* _Source extract_:

- - -

May 20th will mark the second anniversary of the publication of the Strategic Plan for UF&Shands, the University of Florida Academic Health Center. We can be very proud that this plan, called “Forward Together,” has spurred tremendous progress. In the Jan. 11th issue of OTSP, our collective accomplishments were highlighted by college deans, research center and institute directors, and hospital CEOs. In the Jan. 20th issue, I summarized the strategic basis for our momentum, and the key factors responsible for maintaining our drive.   

The ground on which we stand, however, is shifting. Recent legislative actions regarding state support for our academic and clinical safety-net programs must be taken into account as we assess the realities of next year’s budget and plan for the future. We must retain our core values and strategies, but we also must adapt to a changing environment.  

Consider this summary of our core strategies and principles:

Core Strategies and Principles

In my opinion, the considerable success we have achieved is largely due to embracing these strategies and principles collectively. As we adapt to the cumulative loss of state and federal governmental support, which is likely to slip even more, we must embrace these principles more than ever.

The Need for Adaptation in Response to Changing Circumstances

Our faculty, staff and administrators must increasingly focus on generating greater resources outside of state budgets — such as through off-book education programs, externally funded research grants, philanthropy and clinical revenue. Strategic Planning Cabinet members who met over 10 months to devise the May 20, 2010 plan — i.e., the leadership of the colleges, centers, institutes and hospitals — came together this week to discuss these issues. This newsletter represents an expression of their ideas. Adaptations in our clinical programs will be considered in this edition, followed next week by a review of ideas on academic adaptations. Your comments are most welcome.

- - -

* _Dataset content_:
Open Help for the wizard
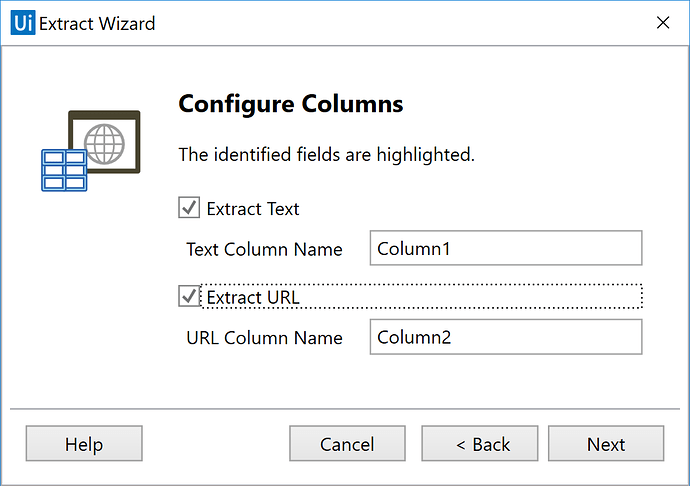 click(x=84, y=444)
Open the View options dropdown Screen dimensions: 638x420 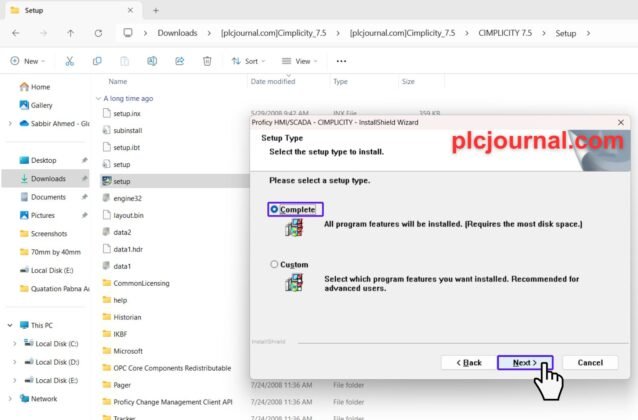coord(302,61)
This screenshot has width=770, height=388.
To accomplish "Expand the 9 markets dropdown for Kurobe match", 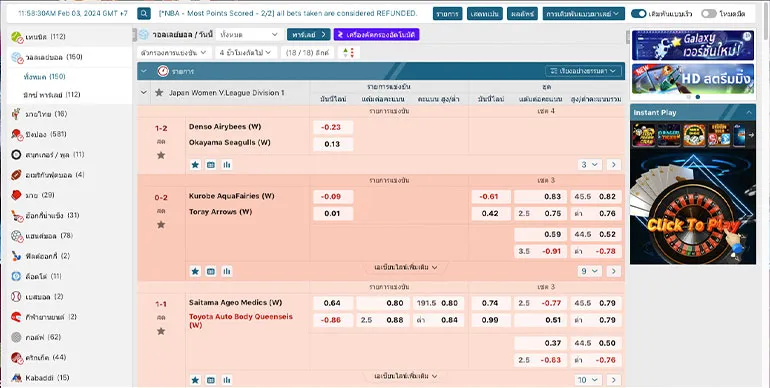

- - -

* _Directions for this task_: Retype the strategic plan newsletter from "May 20th will" to "maintaining our drive.", keeping every word and mark unchanged.

* _Solution to the exercise_:
May 20th will mark the second anniversary of the publication of the Strategic Plan for UF&Shands, the University of Florida Academic Health Center. We can be very proud that this plan, called “Forward Together,” has spurred tremendous progress. In the Jan. 11th issue of OTSP, our collective accomplishments were highlighted by college deans, research center and institute directors, and hospital CEOs. In the Jan. 20th issue, I summarized the strategic basis for our momentum, and the key factors responsible for maintaining our drive.